Giant sea bass were once incredibly abundant. They were also easy to find and catch (or spear) because they spawn at the same time and in the same areas every year. Within a very short period of time after the fisheries appeared the giant sea bass population plummeted. By 1932, so few were being landed in the U.S. that commercial fisherman had to go to Mexico, although the population there had also been seriously impacted as well. By the late 1970s the fishery was nearly nonexistent.
In 1981, the California legislature banned both the commercial and recreational fishing of giant sea bass with certain exceptions. Seven years later, an amendment made the ban even more restrictive. In 1994, Proposition 132 was implemented. It banned the use of gill and trammel nets, three-layered nets designed to entangle fishes and crustaceans, within three miles of the Southern California coast. Proposition 132 appears to have significantly reduced the incidental catch of giant sea bass. The recent implementation of Marine Life Protected Areas (MLPAs) in locales where giant sea bass spawn is expected to eliminate the deaths of fish that are accidentally caught and then released.
The population is still very low. Giant sea bass are listed as critically endangered by the International Union for Conservation of Nature. But there is encouraging news, as giant sea bass appear to be making a comeback. During spawning season now, small schools of giant sea bass can be found off all eight Channel Islands and along the SoCal coast. Yet, as big as they are, no one knows where these fish spend the rest of the year. 

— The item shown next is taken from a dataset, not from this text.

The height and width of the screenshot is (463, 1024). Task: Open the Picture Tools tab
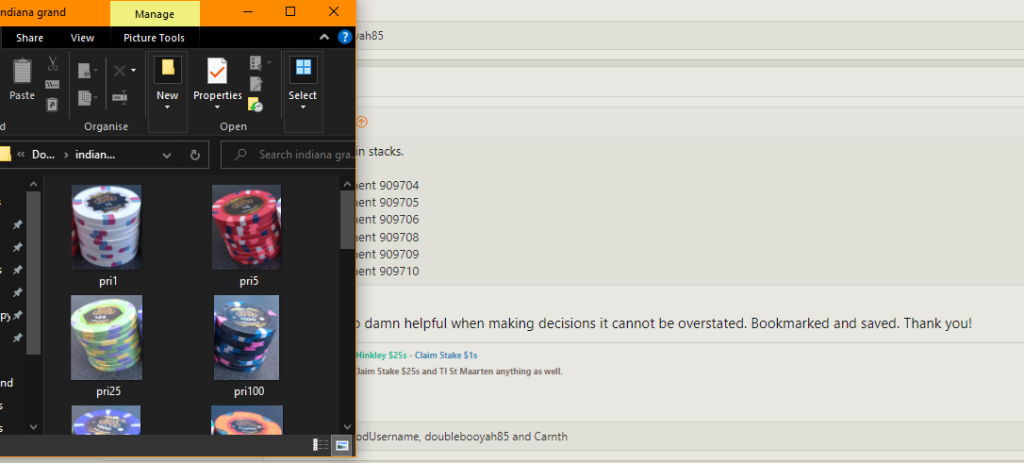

During spawning, giant sea bass release eggs and sperm into the water column. The fertilized eggs float to the surface. When the larvae hatch 36 hours later, the hatchlings feed on plankton for approximately one month before settling down to the sea floor where the morph into what we think of as fish, though not ones that look like their parents. The bodies of the juveniles have a truncated rockfish-like shape and are red or orange with black and white spots. The body elongates with age.
Giant sea bass are slow growing. It can take six years for a fish to reach 30 pounds; ten years to reach 100 pounds; and up to fifteen years to reach 150 pounds. 
The preferred prey of giant sea bass consists of a variety of fishes, including stingrays and small sharks, as well as crabs, spiny lobster and mantis shrimp.